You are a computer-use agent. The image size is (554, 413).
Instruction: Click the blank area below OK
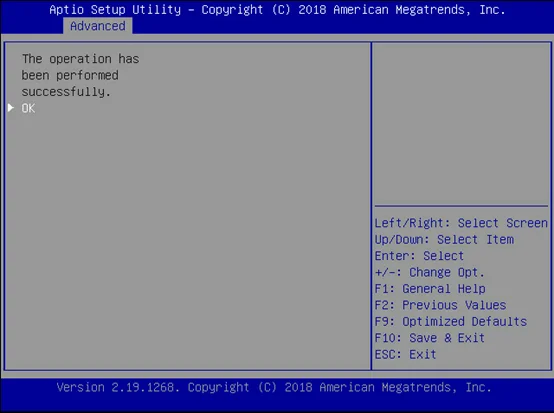point(187,240)
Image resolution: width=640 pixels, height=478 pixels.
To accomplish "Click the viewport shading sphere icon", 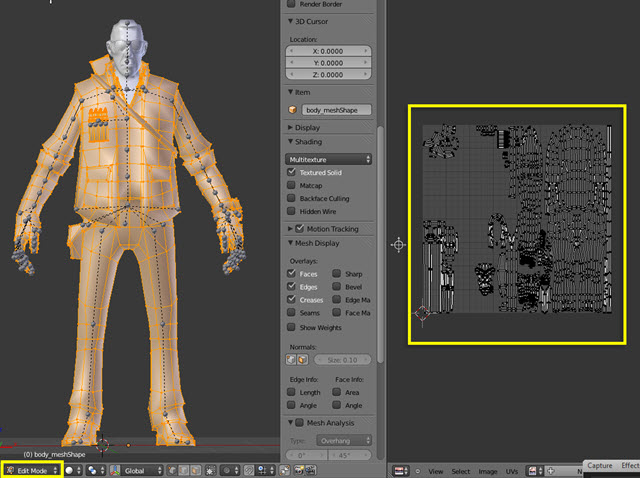I will click(71, 470).
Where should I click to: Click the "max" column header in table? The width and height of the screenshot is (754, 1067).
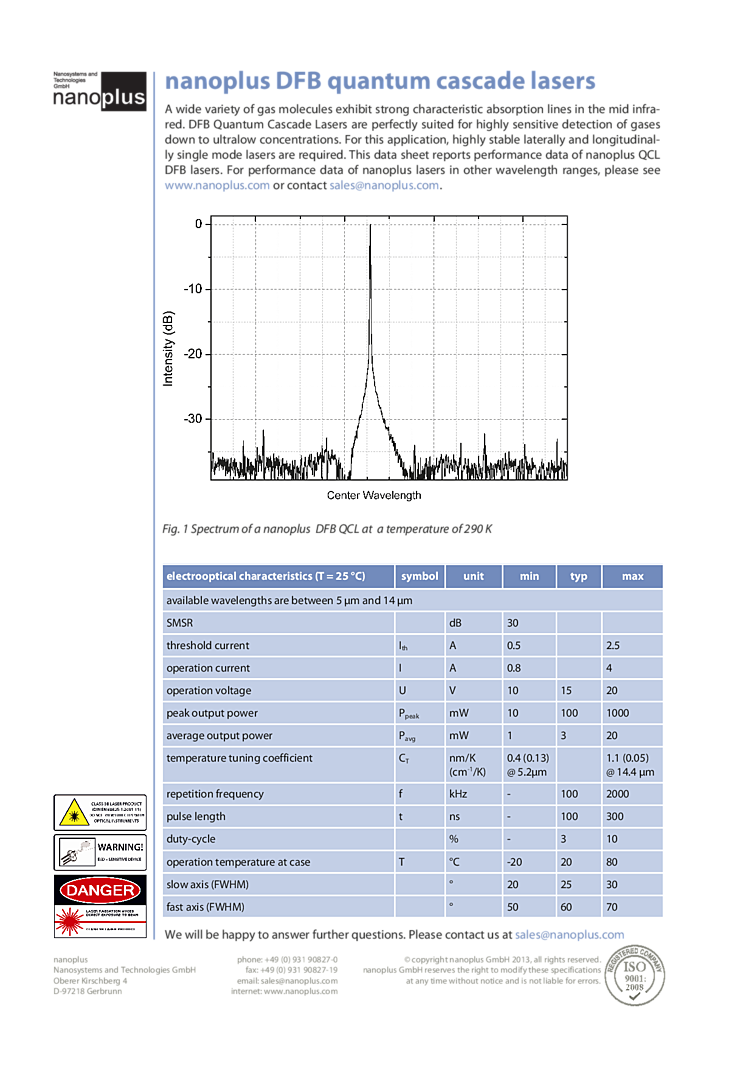pos(632,576)
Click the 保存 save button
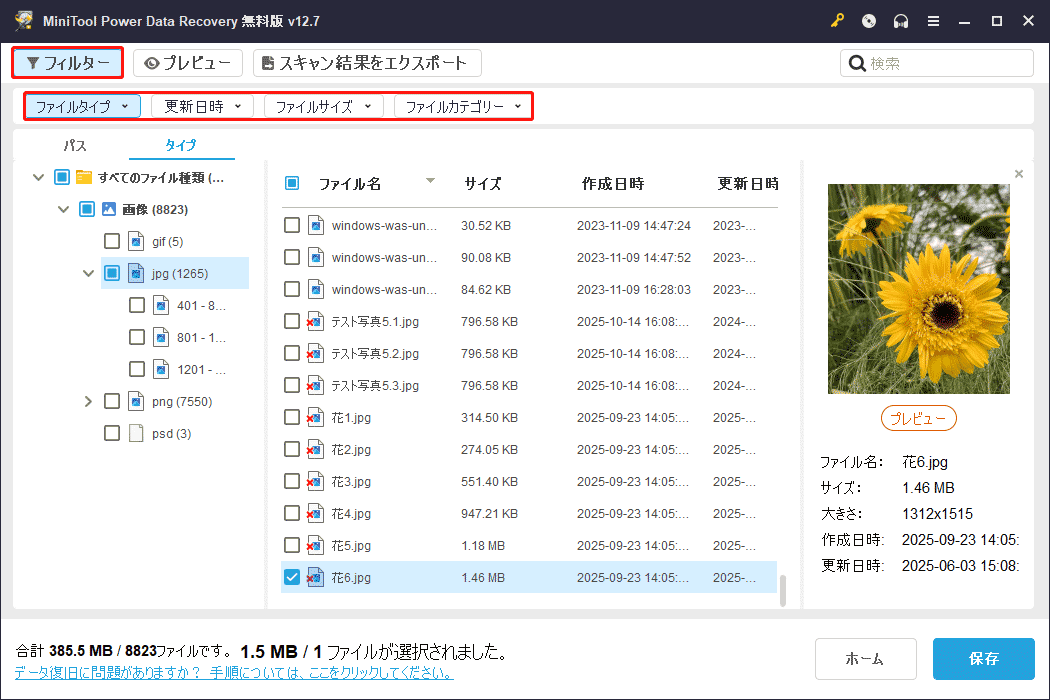Image resolution: width=1050 pixels, height=700 pixels. (983, 659)
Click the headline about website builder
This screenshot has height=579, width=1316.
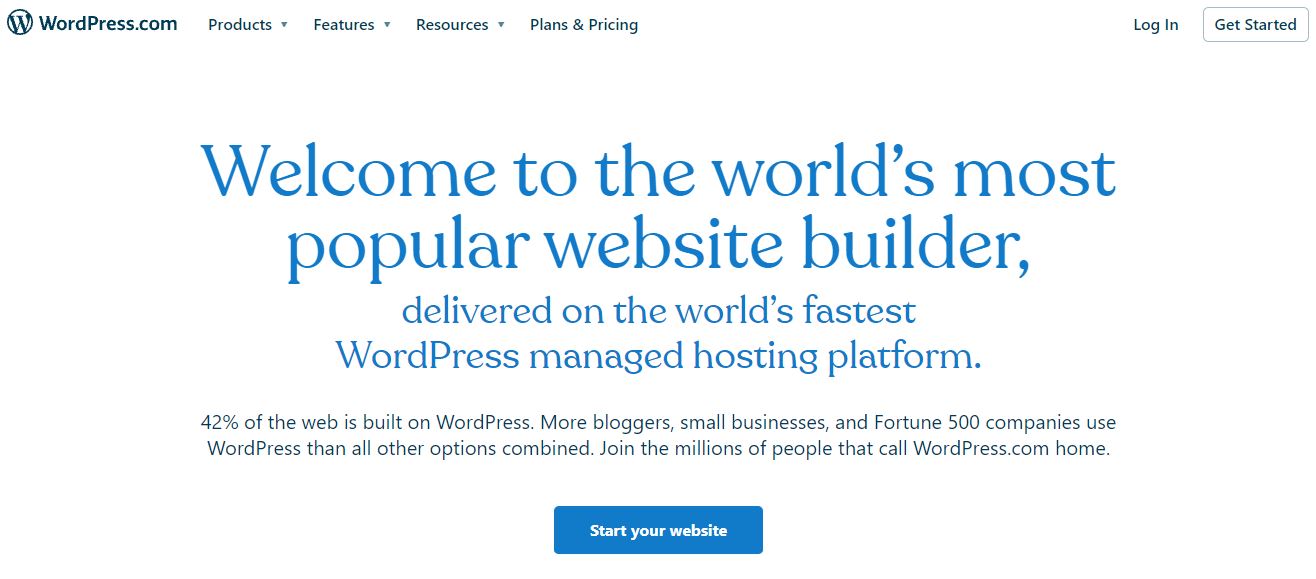click(x=658, y=208)
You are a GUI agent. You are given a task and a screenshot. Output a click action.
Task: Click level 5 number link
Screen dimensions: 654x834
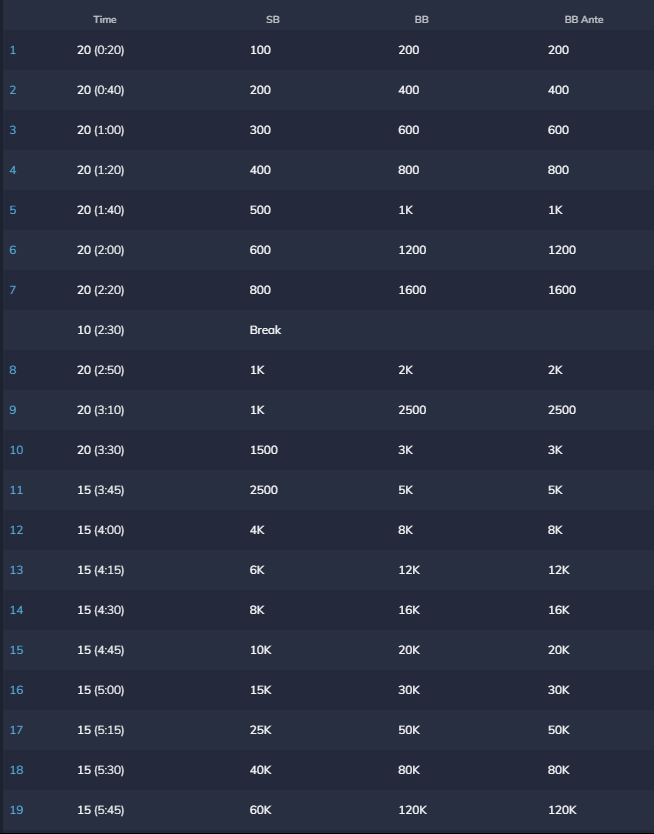(x=13, y=210)
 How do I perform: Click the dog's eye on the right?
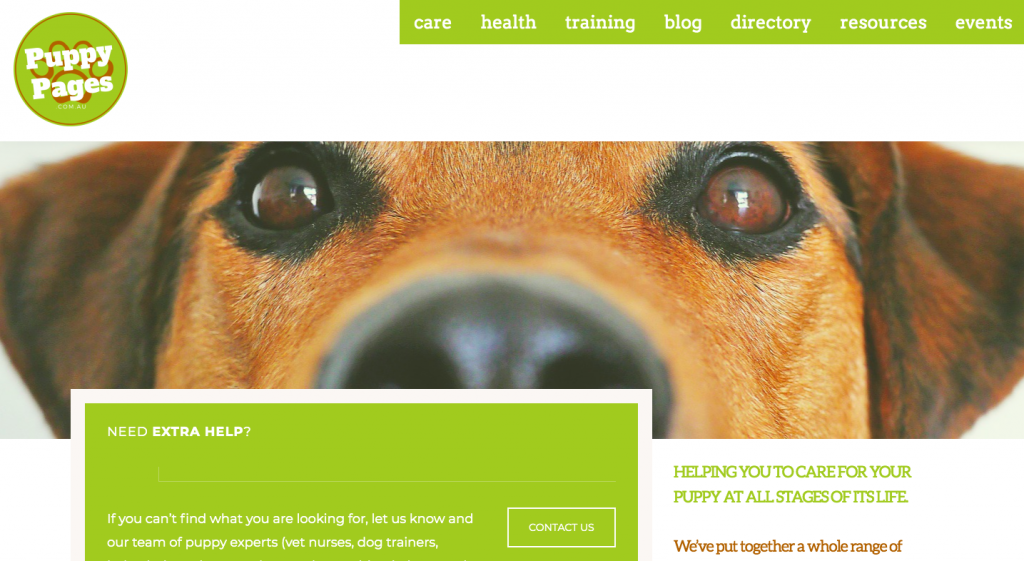coord(743,199)
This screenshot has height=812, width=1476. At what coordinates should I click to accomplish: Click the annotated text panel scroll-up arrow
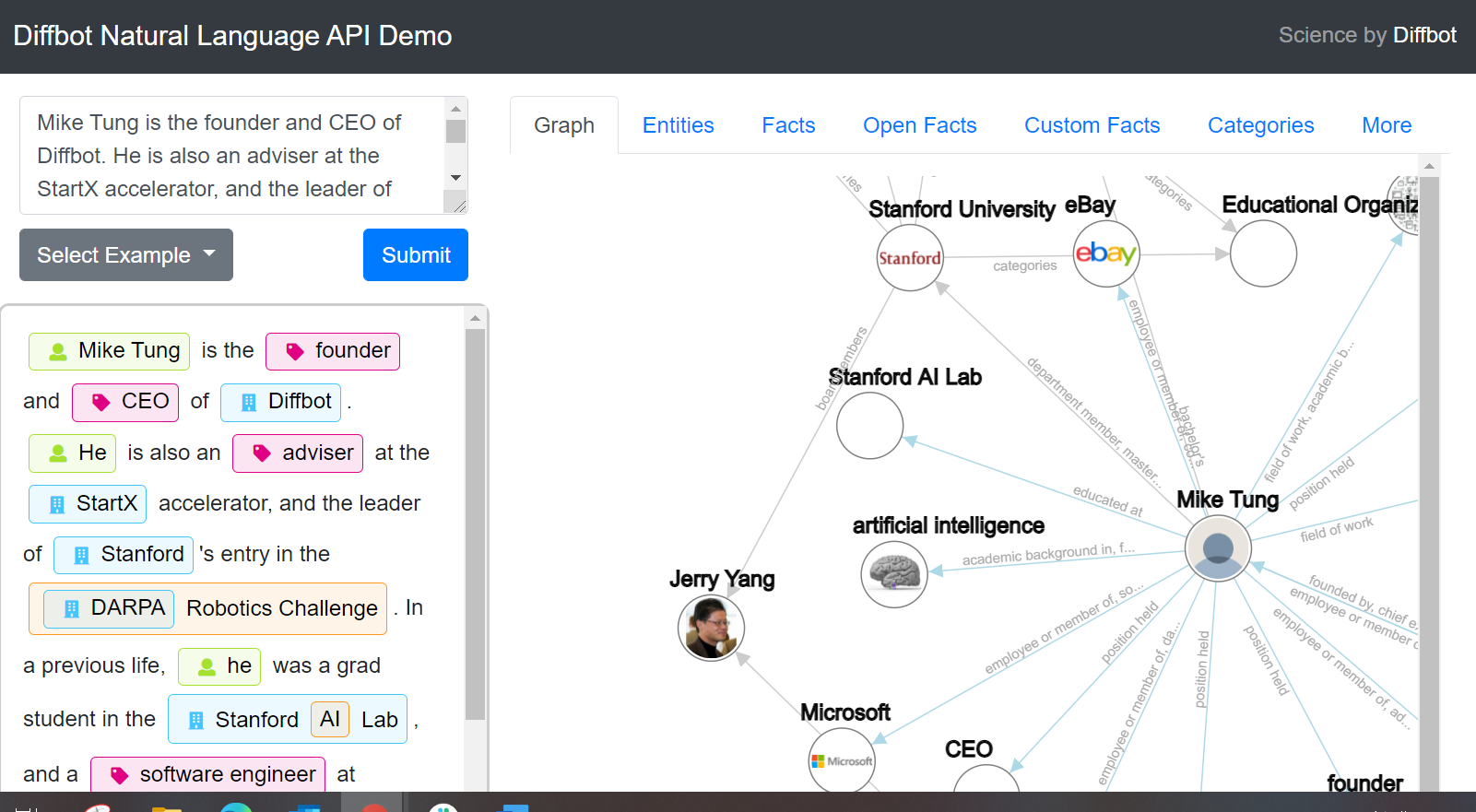click(475, 318)
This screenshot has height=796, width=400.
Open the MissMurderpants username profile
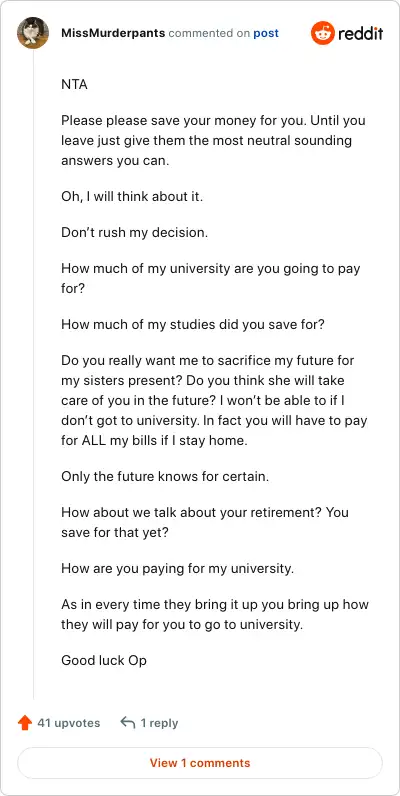[x=113, y=34]
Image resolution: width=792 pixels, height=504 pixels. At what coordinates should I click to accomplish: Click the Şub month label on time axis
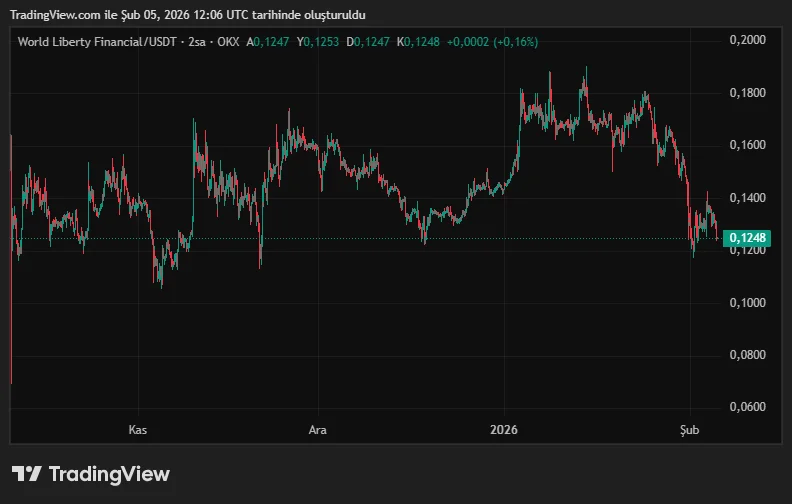click(x=690, y=430)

■ **AIM OF THE EXERCISE**: Each line from the one with "How do I perform: Click" through the end of the entries should be reproduced exactly. Leave out the pictures.

■ **ANSWER SECTION**:
 How do I perform: Click the dog's eye on the right?
coord(743,199)
This screenshot has height=812, width=1476. At what coordinates should I click to accomplish: Click the annotated text panel scroll-up arrow
click(475, 318)
This screenshot has height=796, width=400.
Open the MissMurderpants username profile
[x=113, y=34]
Image resolution: width=792 pixels, height=504 pixels. At what coordinates should I click to accomplish: Click the Şub month label on time axis
click(x=690, y=430)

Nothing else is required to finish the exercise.